The third and final video of the Mixtape: Videobrasil series was shown in the evening of September 18 at Sesc Campinas. As part of the Public Programs activities of the 18th Contemporary Art Festival Sesc_Videobrasil, curators and artists were invited to create actions intended to activate the exhibitions. Paulo and Ricardo Miyada created the series to ponder the crucial role played by the audience: that of completing the meaning of the artworks with its own personal repertoires and histories.

Paulo and Ricardo propose to impart greater emphasis to audience participation, positioning the audience member no longer as an extra, but “at least as a co-star” in the artworks and exhibitions. The Mixtape: Videobrasil project considers that often, the audience is not approached in this way, but rather in a “census-” or “population-like” way.

Mixtape: Videobrasil Campinas reflects about the unfinished nature of the artwork, which requires the audience to complete it. It also tackles the identification of this varied audience with an equally heterogeneous set of artworks, the role of mediation and how difficult it is for human beings to make projections for the future.

“Much is said about exhibitions, curating and artist’s careers, and too little is said about the audience,” said the director Paulo Miyada. “Less pages, less texts, less reflections are dedicated to the members of the audience,” who complete the artworks and exhibitions with their multiple readings. “The artwork is a present given to an unknown recipient. The audience’s reading is reciprocal with the artists’ works. Someone must receive and read into [the artworks] in order for them to exist,” the Miyadas say in the video.

Watch both the Public Programs events that featured the films from the Mixtape: Videobrasil series on VB Channel. Footage from the third meeting will be made available soon.

 

About the Mixtape trilogy: Videobrasil

Paying attention to the diverse set that operates in tandem with the artwork, the Miyadas opted to approach different audiences in each of the videos: the first video tackles what they call “specialized” audience; the second one addresses the “spontaneous” audience, and the third is about the “potential” audience. All three types appear in the final video of the series Mixtape: Videobrasil Campinas – the first and second through characters and scenes introduced previously and this time reinserted into this volume of the trilogy.

The videos are increasingly less specific and scripted, and become progressively broader. In the first one, a fictitious couple already familiar with the environment and aesthetic values of art (a male designer and a female architect) were given keywords that oriented the video, although there was no script to follow. In the second video, with children, the authors did not expect the subjects to be able to sustain a long discourse on certain issues without a stimulus – after all, this was an audience in the midst of its formative process. Thus, the debate was not guided, but fed into by interlocutors.

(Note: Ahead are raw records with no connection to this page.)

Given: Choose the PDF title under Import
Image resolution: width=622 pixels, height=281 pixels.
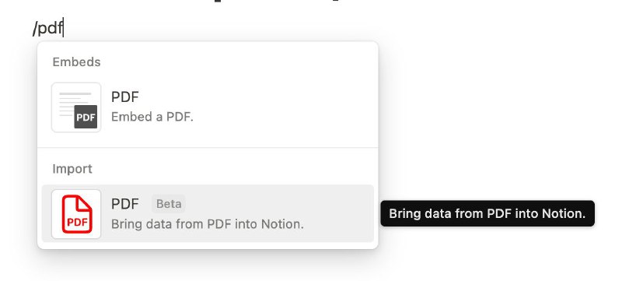Looking at the screenshot, I should (x=125, y=204).
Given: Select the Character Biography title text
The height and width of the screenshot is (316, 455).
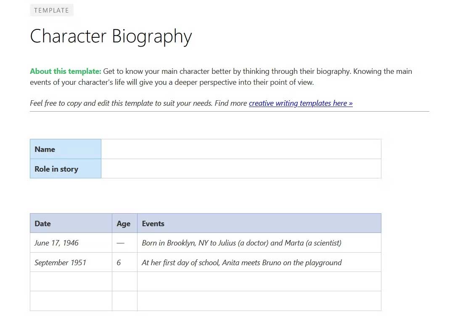Looking at the screenshot, I should tap(111, 37).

In the third video, the abstract question “what is life going to be like 30 years from now?” was posed by a young pregnant interviewer to audience members arriving at Sesc Campinas or visiting the show in its opening night. The 30 years, which could just as easily have been another timeframe, were intended to make a connection with the Festival’s 30th anniversary, celebrated in 2013, during the 18th edition. Paulo and Ricardo believe the question may have been asked prematurely. The audience was not duly immersed in the exhibition’s contents, and the subtlety of the interviewer’s pregnancy – to whom the answers or projections would be greatly relevant – did not reverberate in the intended way. Paulo Miyada claimed that precisely because we are experiencing such a surprising present moment, numerous exercises in future projection could have been easily created.